Тревожная служба. Сборник рассказов - Дикс Эрхард. Страница 58
День был серым и хмурым. Мелкий дождь сыпал в ветровое стекло автомашины. Трудно было шоферу. Погода, казалось, соответствовала настроению Бентхайма. На душе было пасмурно и смутно. Что-то во всем этом было такое, от чего он не мог освободиться, что висело над ним, словно тяжесть. Бентхайм начинал сердиться на себя и свои мысли. Какие у него основания сомневаться в человеке, с которым он был едва знаком? Но он должен его увидеть, и тогда наверняка мрачные предположения отпадут сами собой. Он хотел встретиться с Вольфгангом без предупреждений. Недоверия не должно быть, как не было его тогда, когда ему, воспитаннику нацистской школы и члену гитлерюгенда, он решился сказать, что не будет стрелять в русских. Правда, руководствовался он тогда не столько сознанием, сколько чувством, но Мертенс оценил это доверие и умолчал о сказанном.

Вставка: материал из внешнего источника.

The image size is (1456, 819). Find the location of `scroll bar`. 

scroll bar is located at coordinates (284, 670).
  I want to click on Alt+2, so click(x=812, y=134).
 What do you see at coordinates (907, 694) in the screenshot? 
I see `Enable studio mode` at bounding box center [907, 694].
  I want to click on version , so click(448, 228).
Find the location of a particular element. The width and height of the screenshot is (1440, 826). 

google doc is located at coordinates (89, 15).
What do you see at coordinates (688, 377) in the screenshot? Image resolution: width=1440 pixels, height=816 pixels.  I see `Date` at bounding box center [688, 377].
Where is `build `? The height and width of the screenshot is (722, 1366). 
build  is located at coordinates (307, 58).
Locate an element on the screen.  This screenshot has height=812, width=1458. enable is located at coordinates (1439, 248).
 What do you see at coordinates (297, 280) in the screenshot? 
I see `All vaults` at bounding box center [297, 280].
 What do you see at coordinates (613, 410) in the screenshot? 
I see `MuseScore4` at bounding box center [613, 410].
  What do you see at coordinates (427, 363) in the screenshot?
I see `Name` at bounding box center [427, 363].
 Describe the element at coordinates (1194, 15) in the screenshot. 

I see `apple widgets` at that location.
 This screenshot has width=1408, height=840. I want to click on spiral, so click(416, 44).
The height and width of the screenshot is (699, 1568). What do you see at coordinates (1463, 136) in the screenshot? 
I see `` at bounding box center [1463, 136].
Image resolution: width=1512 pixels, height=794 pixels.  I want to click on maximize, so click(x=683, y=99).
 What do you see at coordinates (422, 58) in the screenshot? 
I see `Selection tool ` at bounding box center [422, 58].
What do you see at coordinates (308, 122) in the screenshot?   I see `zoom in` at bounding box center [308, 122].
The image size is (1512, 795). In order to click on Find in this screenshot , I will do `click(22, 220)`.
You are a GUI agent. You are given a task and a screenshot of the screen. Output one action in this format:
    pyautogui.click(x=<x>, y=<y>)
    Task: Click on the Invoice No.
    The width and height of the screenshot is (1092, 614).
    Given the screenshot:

Бентхайм старался представить себе их встречу. Ему хотелось, чтобы она была дружеской, и хотелось увидеть радость на лице Мертенса. От первой реакции многое зависит. Неожиданность, как правило, исключает притворство, и человек предстает таким, какой есть на самом доле.
Несмотря на холодное утро, Бентхайм открыл окно и, откинувшись на сиденье, с удовольствием подставил лицо встречному ветру, который, казалось, помогал яснее мыслить и отбросить сентиментальные воспоминания.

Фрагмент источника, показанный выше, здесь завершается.